How to Apply for a Consumer Loan
A consumer loan is also known as a personal loan, and may be secured by collateral such as an asset that you own or it may be unsecured. Interest rates on secured loans are lower than unsecured consumer loans, thus you’ll strike a better deal with a lender if you can offer collateral. Personal loans are typically obtained from a bank or a credit union, and can be found online by searching for loan offers. To apply for a consumer loan, you should take the following steps.
1. Visit your bank or credit union. Where you do you banking is a logical first place to look for a loan. You’re already a known quantity with your banker and may receive a slightly lower interest rate on your loan if you have multiple accounts with this financial institution. Pay your banker a visit, obtain loan information including rates, terms and fees, but don’t commit to a loan just yet.

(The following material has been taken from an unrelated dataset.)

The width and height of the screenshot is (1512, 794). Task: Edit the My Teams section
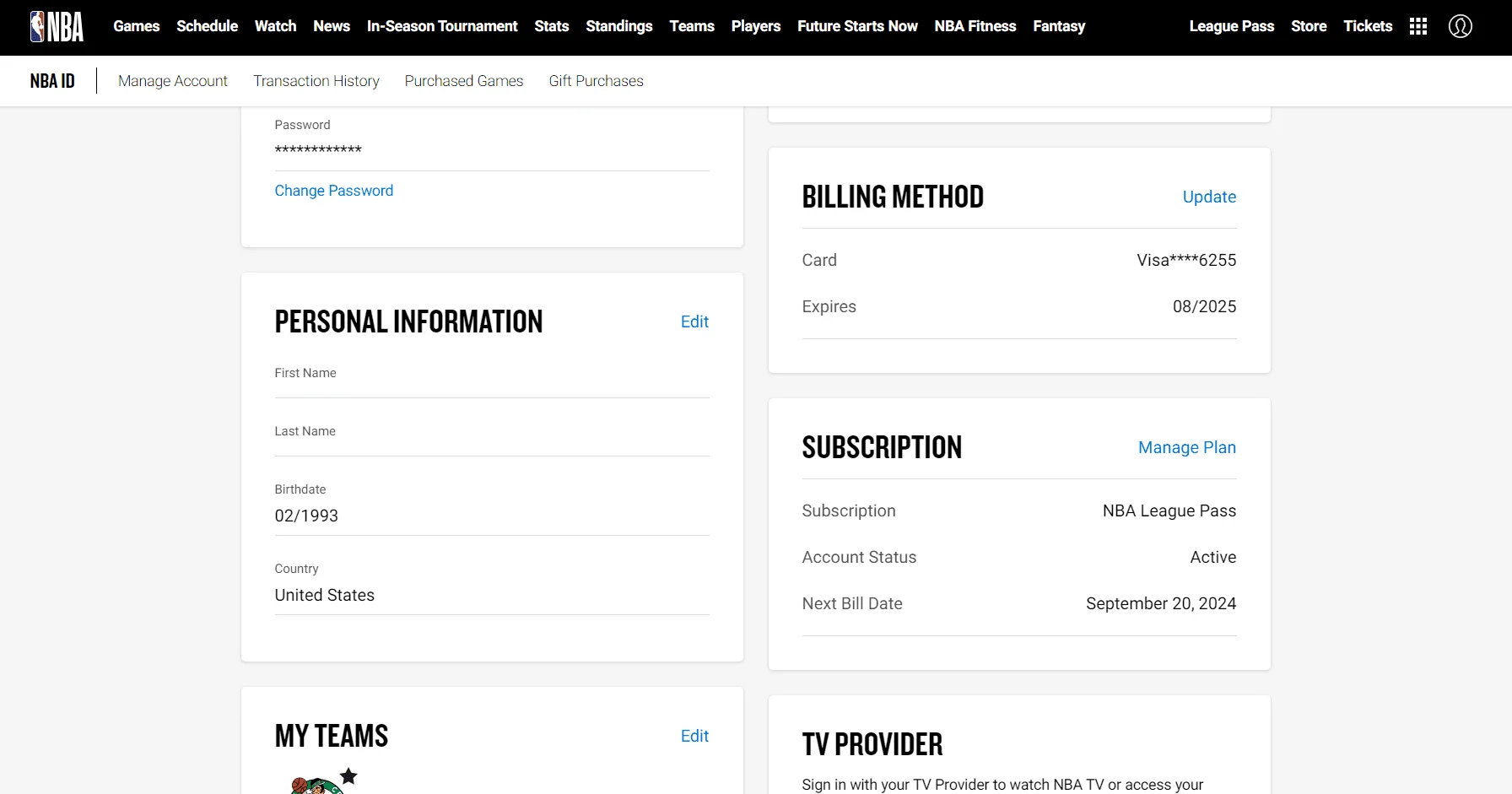click(694, 736)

2. Explore your options. Perhaps your accounts are with a big bank and they’re not about to strike a loan deal with you. That’s okay — there are many other places to look for a personal loan including a community bank, your credit union and online. In fact, it can be beneficial for you to find 3-5 financial institutions that write consumer loans. Explain to each lender what you need the funds for and compare like offers. For example, if you need $5,000 to fix a crack in your pool, then say so. In this example, you may want a 36-month loan at an interest rate below 10 percent and with an annual fee of under $100.
3. Know your credit history. It is almost pointless to apply for a personal loan if you have bad credit. Sure, a lender may issue you a bad credit consumer loan, but you’ll pay handsomely for this opportunity if you’re even approved. Visit AnnualCreditReport.com and obtain copies of your three credit reports from Experian, TransUnion and Equifax. These reports are issued free once annually. Inspect each report for accuracy and notify the respective consumer credit bureau about mistakes or outdated information. Obtain your credit score too; you’ll pay a fee for this option. To receive the best loan deal, your credit score should be 750 or higher. You may still qualify for loan if your credit score is below 650, but your loan terms won’t be nearly as good.

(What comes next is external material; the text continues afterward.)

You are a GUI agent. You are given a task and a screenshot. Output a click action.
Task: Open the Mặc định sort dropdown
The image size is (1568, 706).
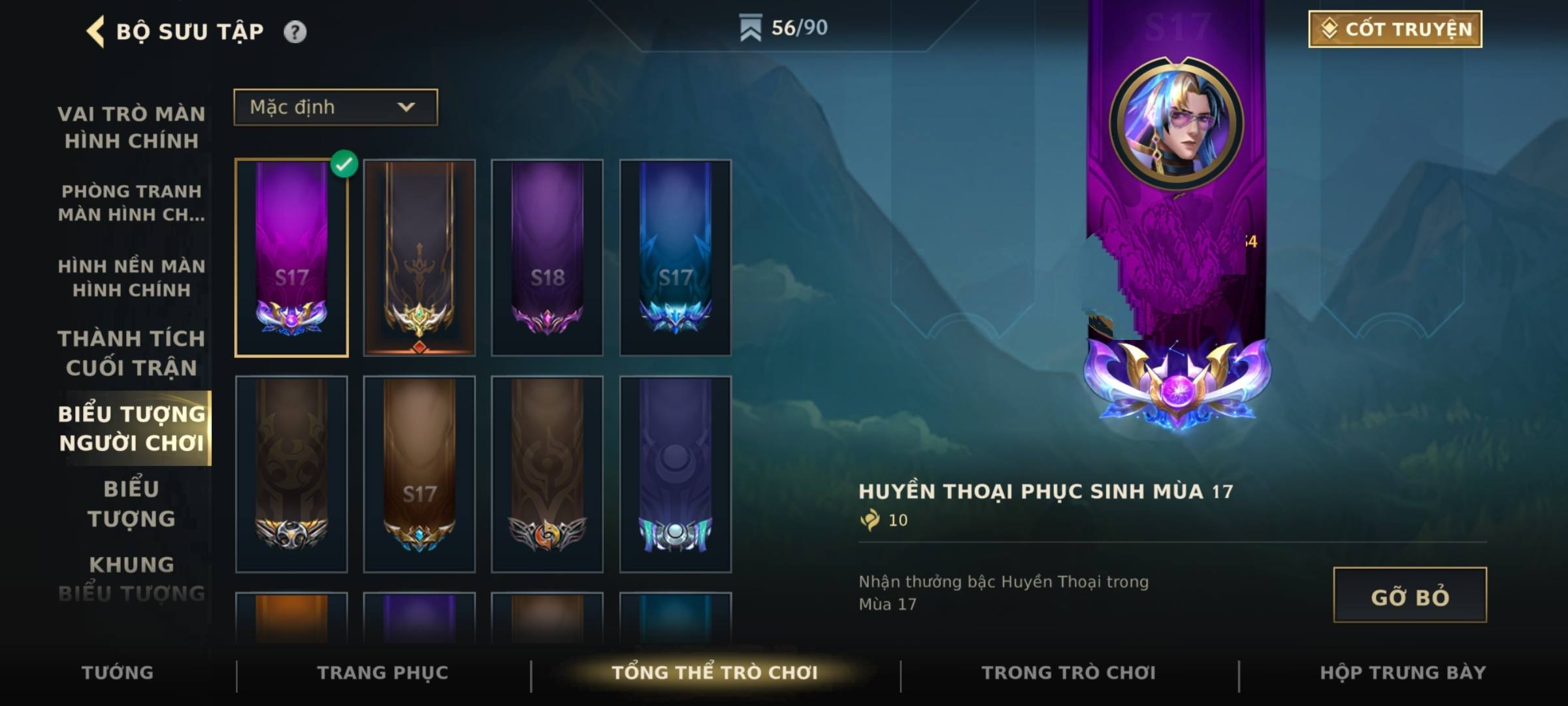pos(336,107)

4. Apply for just one loan. You may end up talking with five or more lenders, but only apply for a loan once. If you keep applying for a personal loan and get turned down by lender after lender, your credit score will suffer and lenders will wise up that you’re too much of a credit risk. Compare your offers, speak personally with a lending representative and apply for your consumer loan when you’re certain that you’ll be approved. A quality lender will tip you off in advance of your loan application whether you’ll likely be approved for a loan or not.
A consumer loan can be costly and should be avoided when other options have been exhausted. For instance, you may be able to borrow from your 401(k) account or obtain money from a family member or a friend. Going forward, you’ll want to establish and fund a rainy day account, one where you can tap your own funding source without having to pay bank fees.